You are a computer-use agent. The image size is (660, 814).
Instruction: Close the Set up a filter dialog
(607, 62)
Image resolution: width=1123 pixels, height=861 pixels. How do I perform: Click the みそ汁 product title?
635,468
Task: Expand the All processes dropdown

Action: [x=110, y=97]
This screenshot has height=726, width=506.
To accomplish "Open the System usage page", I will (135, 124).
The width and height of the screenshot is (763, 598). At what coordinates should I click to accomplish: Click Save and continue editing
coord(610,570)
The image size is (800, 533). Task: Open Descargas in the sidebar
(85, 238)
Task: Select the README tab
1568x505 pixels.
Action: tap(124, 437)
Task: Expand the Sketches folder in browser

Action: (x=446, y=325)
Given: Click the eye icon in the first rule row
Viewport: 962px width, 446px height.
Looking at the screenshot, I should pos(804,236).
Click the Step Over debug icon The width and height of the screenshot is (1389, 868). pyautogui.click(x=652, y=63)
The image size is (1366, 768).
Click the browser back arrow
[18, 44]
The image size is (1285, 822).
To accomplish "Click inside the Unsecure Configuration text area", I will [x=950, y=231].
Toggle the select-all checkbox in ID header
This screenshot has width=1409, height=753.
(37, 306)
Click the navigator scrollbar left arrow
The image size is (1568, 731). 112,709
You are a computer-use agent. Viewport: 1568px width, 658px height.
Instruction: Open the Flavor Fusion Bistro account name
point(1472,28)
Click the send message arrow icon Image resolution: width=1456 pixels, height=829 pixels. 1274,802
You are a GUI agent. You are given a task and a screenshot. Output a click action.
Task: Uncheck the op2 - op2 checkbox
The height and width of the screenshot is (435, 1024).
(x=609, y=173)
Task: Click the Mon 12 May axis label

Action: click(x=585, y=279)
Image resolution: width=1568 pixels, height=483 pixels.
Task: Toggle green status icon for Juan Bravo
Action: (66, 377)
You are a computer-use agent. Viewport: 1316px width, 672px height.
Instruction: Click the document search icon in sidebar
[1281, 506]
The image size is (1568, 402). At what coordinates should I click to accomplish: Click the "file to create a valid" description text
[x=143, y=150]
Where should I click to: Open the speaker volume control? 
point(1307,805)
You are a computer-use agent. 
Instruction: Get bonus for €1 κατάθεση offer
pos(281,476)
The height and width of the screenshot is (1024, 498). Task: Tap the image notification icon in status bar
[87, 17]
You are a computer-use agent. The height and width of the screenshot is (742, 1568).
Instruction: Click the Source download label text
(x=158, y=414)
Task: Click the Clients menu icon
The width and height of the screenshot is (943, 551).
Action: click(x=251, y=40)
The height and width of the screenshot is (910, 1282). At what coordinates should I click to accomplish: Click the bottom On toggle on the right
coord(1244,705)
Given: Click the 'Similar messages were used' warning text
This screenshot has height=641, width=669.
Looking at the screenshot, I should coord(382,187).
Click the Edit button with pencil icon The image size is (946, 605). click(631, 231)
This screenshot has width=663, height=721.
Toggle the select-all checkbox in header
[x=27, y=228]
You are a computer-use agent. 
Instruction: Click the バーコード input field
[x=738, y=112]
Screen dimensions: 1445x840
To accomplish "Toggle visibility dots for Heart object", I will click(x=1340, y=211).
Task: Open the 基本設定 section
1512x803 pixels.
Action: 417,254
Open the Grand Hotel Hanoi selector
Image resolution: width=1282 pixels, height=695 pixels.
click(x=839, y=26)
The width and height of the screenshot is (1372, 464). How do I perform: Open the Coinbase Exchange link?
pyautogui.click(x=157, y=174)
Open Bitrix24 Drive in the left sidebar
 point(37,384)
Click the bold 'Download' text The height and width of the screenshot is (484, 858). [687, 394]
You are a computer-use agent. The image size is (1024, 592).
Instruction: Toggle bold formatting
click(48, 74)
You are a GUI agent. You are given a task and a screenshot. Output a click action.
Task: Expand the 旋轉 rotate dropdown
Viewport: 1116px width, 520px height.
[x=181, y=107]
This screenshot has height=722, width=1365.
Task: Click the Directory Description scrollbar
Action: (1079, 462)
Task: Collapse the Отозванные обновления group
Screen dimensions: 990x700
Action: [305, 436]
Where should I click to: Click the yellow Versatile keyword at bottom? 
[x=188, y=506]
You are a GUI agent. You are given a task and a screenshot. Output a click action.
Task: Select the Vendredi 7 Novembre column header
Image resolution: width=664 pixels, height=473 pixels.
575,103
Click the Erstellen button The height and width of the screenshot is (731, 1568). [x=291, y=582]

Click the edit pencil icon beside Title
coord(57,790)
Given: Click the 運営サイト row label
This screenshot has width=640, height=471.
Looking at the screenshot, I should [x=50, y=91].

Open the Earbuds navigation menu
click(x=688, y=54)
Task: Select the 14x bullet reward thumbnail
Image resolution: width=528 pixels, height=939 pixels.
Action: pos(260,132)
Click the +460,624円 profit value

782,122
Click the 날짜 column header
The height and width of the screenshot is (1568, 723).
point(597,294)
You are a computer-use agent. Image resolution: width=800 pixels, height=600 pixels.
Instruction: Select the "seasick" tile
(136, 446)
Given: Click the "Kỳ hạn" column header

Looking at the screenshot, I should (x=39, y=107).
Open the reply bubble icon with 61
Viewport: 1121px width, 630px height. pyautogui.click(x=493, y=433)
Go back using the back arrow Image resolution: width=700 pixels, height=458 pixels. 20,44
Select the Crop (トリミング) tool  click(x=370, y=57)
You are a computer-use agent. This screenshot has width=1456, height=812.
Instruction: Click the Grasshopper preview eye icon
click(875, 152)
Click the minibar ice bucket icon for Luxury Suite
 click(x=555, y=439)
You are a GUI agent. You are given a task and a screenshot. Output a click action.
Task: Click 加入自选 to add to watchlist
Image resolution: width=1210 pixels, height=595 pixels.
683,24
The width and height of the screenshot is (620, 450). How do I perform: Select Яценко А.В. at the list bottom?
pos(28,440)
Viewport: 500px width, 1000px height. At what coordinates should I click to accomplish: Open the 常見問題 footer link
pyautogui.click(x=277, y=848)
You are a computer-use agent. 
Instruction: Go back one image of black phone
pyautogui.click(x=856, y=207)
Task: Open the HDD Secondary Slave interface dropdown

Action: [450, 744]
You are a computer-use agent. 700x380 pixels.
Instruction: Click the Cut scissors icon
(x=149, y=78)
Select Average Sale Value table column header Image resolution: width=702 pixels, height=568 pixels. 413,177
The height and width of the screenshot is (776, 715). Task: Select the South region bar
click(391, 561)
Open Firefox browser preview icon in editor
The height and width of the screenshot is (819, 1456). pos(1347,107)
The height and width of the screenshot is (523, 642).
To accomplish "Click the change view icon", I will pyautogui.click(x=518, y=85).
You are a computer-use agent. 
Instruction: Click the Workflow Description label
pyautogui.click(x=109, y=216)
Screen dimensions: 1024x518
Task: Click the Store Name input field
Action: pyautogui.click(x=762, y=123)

───

Exercise requirements: Starting at the line that has "Image resolution: width=664" in the records above, restate word for word every line until the one that has "Click the 날짜 column header", and include that one as well.

Solution to this exercise:
Image resolution: width=664 pixels, height=473 pixels.
575,103
Click the Erstellen button The height and width of the screenshot is (731, 1568). [x=291, y=582]

Click the edit pencil icon beside Title
coord(57,790)
Given: Click the 運営サイト row label
This screenshot has width=640, height=471.
Looking at the screenshot, I should [x=50, y=91].

Open the Earbuds navigation menu
click(x=688, y=54)
Task: Select the 14x bullet reward thumbnail
Image resolution: width=528 pixels, height=939 pixels.
Action: pos(260,132)
Click the +460,624円 profit value

782,122
Click the 날짜 column header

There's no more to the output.